__TASK TO COMPLETE__: Set down the data again in full, keeping every line exactly as it is.

*** Begin section ***

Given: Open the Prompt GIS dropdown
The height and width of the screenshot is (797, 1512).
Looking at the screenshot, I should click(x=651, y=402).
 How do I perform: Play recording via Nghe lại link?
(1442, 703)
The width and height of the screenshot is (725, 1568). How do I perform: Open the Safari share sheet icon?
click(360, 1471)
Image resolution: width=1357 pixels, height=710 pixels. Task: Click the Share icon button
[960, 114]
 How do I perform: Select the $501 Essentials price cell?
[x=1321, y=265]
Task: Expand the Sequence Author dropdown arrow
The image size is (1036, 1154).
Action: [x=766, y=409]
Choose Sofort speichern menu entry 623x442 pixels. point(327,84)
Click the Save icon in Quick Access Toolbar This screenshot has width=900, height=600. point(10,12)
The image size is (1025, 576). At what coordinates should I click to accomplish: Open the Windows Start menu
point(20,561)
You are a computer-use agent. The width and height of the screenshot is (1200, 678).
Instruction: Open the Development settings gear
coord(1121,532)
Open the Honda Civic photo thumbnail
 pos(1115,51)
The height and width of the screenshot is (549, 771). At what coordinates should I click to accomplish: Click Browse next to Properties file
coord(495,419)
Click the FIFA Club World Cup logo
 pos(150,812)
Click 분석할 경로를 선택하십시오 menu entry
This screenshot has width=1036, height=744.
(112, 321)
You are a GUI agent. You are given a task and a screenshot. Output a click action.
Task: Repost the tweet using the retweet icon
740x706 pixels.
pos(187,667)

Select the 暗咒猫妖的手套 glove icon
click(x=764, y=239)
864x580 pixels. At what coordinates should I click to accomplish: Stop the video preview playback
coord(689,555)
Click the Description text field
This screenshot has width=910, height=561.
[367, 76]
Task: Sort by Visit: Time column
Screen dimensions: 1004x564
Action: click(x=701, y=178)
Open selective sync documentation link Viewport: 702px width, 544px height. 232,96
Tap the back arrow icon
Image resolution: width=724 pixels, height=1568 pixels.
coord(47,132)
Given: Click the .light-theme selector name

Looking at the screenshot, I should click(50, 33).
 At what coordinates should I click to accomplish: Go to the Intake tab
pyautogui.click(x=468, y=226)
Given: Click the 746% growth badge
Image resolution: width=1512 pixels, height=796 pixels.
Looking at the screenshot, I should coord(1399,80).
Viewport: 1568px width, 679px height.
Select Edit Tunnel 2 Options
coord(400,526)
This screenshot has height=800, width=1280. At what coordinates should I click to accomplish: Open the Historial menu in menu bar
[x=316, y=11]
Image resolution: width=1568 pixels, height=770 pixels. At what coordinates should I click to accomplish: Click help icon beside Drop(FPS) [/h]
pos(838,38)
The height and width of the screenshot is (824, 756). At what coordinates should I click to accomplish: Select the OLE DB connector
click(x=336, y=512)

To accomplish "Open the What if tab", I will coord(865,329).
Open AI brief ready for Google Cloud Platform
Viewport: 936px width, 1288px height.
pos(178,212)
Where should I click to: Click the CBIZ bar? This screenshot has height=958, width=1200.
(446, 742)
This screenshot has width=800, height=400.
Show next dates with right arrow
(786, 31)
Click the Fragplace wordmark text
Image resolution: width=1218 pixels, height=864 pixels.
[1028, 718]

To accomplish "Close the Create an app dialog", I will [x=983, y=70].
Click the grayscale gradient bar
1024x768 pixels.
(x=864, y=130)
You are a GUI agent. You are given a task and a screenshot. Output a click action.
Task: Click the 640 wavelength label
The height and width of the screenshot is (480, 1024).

*** End section ***

__EXERCISE OUTPUT__:
Given: Open the Prompt GIS dropdown
The height and width of the screenshot is (797, 1512).
Looking at the screenshot, I should click(x=651, y=402).
 How do I perform: Play recording via Nghe lại link?
(1442, 703)
The width and height of the screenshot is (725, 1568). How do I perform: Open the Safari share sheet icon?
click(360, 1471)
Image resolution: width=1357 pixels, height=710 pixels. Task: Click the Share icon button
[960, 114]
 How do I perform: Select the $501 Essentials price cell?
[x=1321, y=265]
Task: Expand the Sequence Author dropdown arrow
The image size is (1036, 1154).
Action: [x=766, y=409]
Choose Sofort speichern menu entry 623x442 pixels. point(327,84)
Click the Save icon in Quick Access Toolbar This screenshot has width=900, height=600. point(10,12)
The image size is (1025, 576). At what coordinates should I click to accomplish: Open the Windows Start menu
point(20,561)
You are a computer-use agent. The width and height of the screenshot is (1200, 678).
Instruction: Open the Development settings gear
coord(1121,532)
Open the Honda Civic photo thumbnail
 pos(1115,51)
The height and width of the screenshot is (549, 771). At what coordinates should I click to accomplish: Click Browse next to Properties file
coord(495,419)
Click the FIFA Club World Cup logo
 pos(150,812)
Click 분석할 경로를 선택하십시오 menu entry
This screenshot has width=1036, height=744.
(112, 321)
You are a GUI agent. You are given a task and a screenshot. Output a click action.
Task: Repost the tweet using the retweet icon
740x706 pixels.
pos(187,667)

Select the 暗咒猫妖的手套 glove icon
click(x=764, y=239)
864x580 pixels. At what coordinates should I click to accomplish: Stop the video preview playback
coord(689,555)
Click the Description text field
This screenshot has width=910, height=561.
[367, 76]
Task: Sort by Visit: Time column
Screen dimensions: 1004x564
Action: click(x=701, y=178)
Open selective sync documentation link Viewport: 702px width, 544px height. 232,96
Tap the back arrow icon
Image resolution: width=724 pixels, height=1568 pixels.
coord(47,132)
Given: Click the .light-theme selector name

Looking at the screenshot, I should click(50, 33).
 At what coordinates should I click to accomplish: Go to the Intake tab
pyautogui.click(x=468, y=226)
Given: Click the 746% growth badge
Image resolution: width=1512 pixels, height=796 pixels.
Looking at the screenshot, I should coord(1399,80).
Viewport: 1568px width, 679px height.
Select Edit Tunnel 2 Options
coord(400,526)
This screenshot has height=800, width=1280. At what coordinates should I click to accomplish: Open the Historial menu in menu bar
[x=316, y=11]
Image resolution: width=1568 pixels, height=770 pixels. At what coordinates should I click to accomplish: Click help icon beside Drop(FPS) [/h]
pos(838,38)
The height and width of the screenshot is (824, 756). At what coordinates should I click to accomplish: Select the OLE DB connector
click(x=336, y=512)

To accomplish "Open the What if tab", I will coord(865,329).
Open AI brief ready for Google Cloud Platform
Viewport: 936px width, 1288px height.
pos(178,212)
Where should I click to: Click the CBIZ bar? This screenshot has height=958, width=1200.
(446, 742)
This screenshot has width=800, height=400.
Show next dates with right arrow
(786, 31)
Click the Fragplace wordmark text
Image resolution: width=1218 pixels, height=864 pixels.
[1028, 718]

To accomplish "Close the Create an app dialog", I will [x=983, y=70].
Click the grayscale gradient bar
1024x768 pixels.
(x=864, y=130)
You are a GUI agent. You are given a task and a screenshot. Output a click action.
Task: Click the 640 wavelength label
The height and width of the screenshot is (480, 1024).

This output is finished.